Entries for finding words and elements
------------------------------------------------------------
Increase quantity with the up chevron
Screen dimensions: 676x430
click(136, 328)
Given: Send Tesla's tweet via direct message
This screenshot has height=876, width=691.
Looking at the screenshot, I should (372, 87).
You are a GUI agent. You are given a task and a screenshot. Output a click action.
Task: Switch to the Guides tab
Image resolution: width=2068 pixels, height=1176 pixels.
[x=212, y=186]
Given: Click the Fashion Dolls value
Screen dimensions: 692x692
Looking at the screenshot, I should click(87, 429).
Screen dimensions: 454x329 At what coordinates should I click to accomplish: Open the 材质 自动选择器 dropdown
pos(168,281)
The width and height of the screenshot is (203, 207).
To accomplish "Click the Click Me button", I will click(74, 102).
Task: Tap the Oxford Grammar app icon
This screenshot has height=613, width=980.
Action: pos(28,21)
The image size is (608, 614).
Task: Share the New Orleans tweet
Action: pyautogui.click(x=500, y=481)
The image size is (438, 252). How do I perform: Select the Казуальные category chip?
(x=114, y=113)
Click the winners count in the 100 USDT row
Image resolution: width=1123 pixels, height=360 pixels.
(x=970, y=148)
------------------------------------------------------------
» Work instructions
Rewrite the data above, switching every "Screen dimensions" to "Screen size" and leaving everything else unchanged.

» Reply
Increase quantity with the up chevron
Screen size: 676x430
click(136, 328)
Given: Send Tesla's tweet via direct message
This screenshot has height=876, width=691.
Looking at the screenshot, I should (372, 87).
You are a GUI agent. You are given a task and a screenshot. Output a click action.
Task: Switch to the Guides tab
Image resolution: width=2068 pixels, height=1176 pixels.
[x=212, y=186]
Given: Click the Fashion Dolls value
Screen size: 692x692
Looking at the screenshot, I should click(87, 429).
Screen size: 454x329 At what coordinates should I click to accomplish: Open the 材质 自动选择器 dropdown
pos(168,281)
The width and height of the screenshot is (203, 207).
To accomplish "Click the Click Me button", I will click(74, 102).
Task: Tap the Oxford Grammar app icon
This screenshot has height=613, width=980.
Action: pos(28,21)
The image size is (608, 614).
Task: Share the New Orleans tweet
Action: pyautogui.click(x=500, y=481)
The image size is (438, 252). How do I perform: Select the Казуальные category chip?
(x=114, y=113)
Click the winners count in the 100 USDT row
Image resolution: width=1123 pixels, height=360 pixels.
(x=970, y=148)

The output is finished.